Kent signs first Memorandum of Understanding with Bangladesh University

 

On 14th December 2020, Kent signed a historic Memorandum of Understanding with North South University (NSU) in Bangladesh in an online ceremony to develop collaboration in student mobility, staff exchange, joint research supervision, and research projects.

An immediate goal of the MoU is to enable students from Kent’s MSc Economics programmes to travel to Bangladesh for their dissertation research, for data collection and analysis under joint supervision by staff in the School of Economics at Kent and the Department of Economics at NSU.

Dr Zaki Wahhaj  Reader at the School of Economics explained how the agreement came about. “I was put in touch with the academic institution in Bangladesh by a former PhD student of mine who was an alumnus of the institution. From that point on, the collaboration developed organically.”
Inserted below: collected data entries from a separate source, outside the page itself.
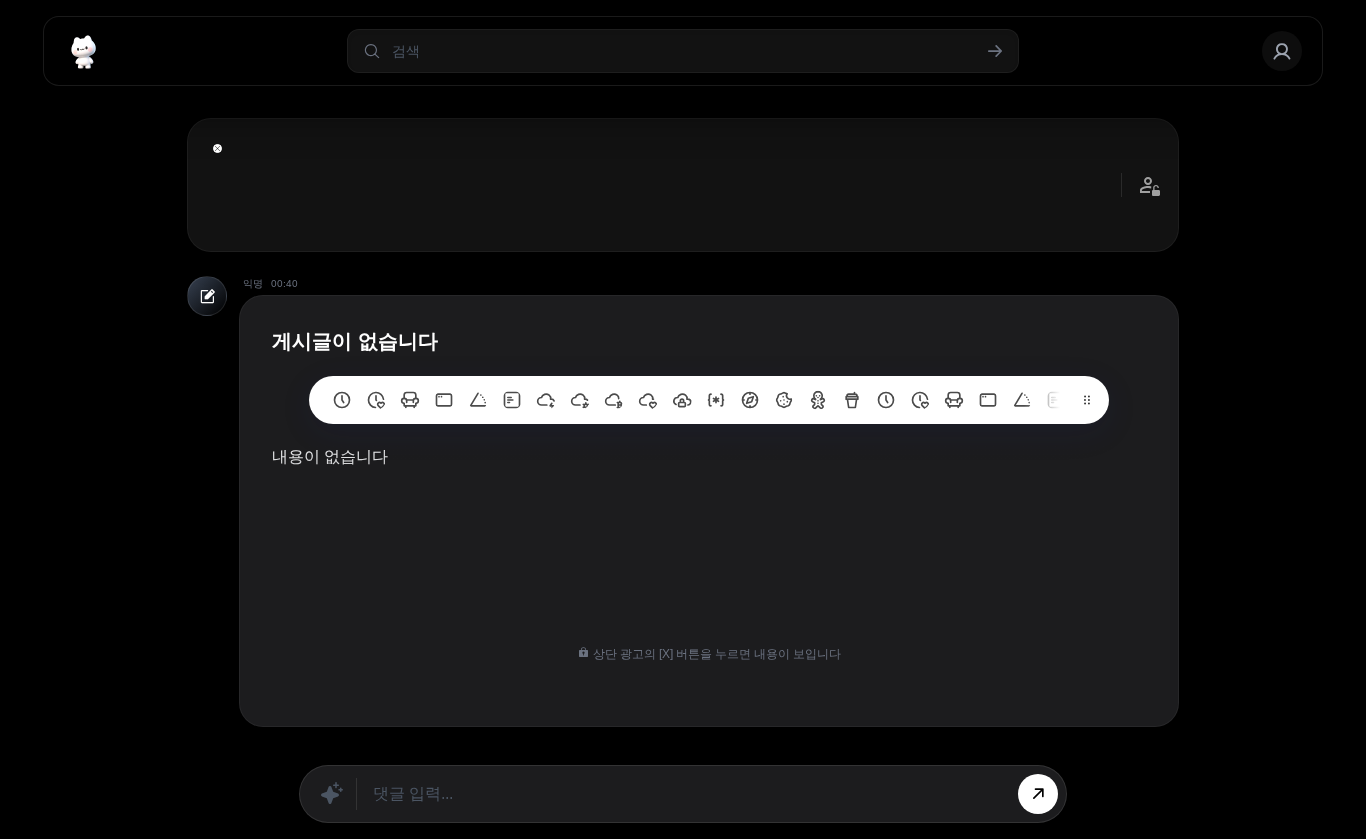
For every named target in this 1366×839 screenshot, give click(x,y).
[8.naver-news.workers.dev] (580, 400)
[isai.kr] (342, 400)
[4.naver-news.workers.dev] (716, 400)
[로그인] (1282, 51)
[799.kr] (444, 400)
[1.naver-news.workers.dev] (818, 400)
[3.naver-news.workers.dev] (750, 400)
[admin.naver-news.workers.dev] (988, 400)
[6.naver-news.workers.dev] (648, 400)
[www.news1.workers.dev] (886, 400)
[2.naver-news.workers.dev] (784, 400)
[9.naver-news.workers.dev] (546, 400)
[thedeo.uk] (512, 400)
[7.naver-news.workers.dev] (614, 400)
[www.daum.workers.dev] (852, 400)
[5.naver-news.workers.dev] (682, 400)
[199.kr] (410, 400)
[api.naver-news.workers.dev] (1022, 400)
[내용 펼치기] (217, 148)
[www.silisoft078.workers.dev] (920, 400)
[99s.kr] (478, 400)
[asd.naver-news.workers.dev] (1056, 400)
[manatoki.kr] (376, 400)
“The motivation behind the incentive is to strengthen Kent’s MSc Economics programmes, in particular to make them more attractive for potential students interested in research in developing countries.” Wahhaj told us “It will also, hopefully, provide a basis for further collaboration in teach and research with partners in a developing country where the UN’s Sustainable Development Goals present both significant challenges and opportunities. I hope that this development will help with student recruitment in Kent’s MSc Economics programmes and, over a longer term, lead to joint research projects between Kent and academic researchers in Bangladesh.”

Bangladesh is among the countries where the UN’s Sustainable Development Goals (SDGs) faces some of its most difficult challenges but also where some of the most impressive SDG gains are being made. The MoU, the first of its kind between Kent and a university in Bangladesh, exemplifies Kent’s commitment to engage in academic collaboration to address the SDGs.

The MoU also opens up opportunities for collaboration in teaching and collaboration a number of other disciplines where both institutions have a strong presence including Political Science, Law, Environmental Science, Biosciences and Computing.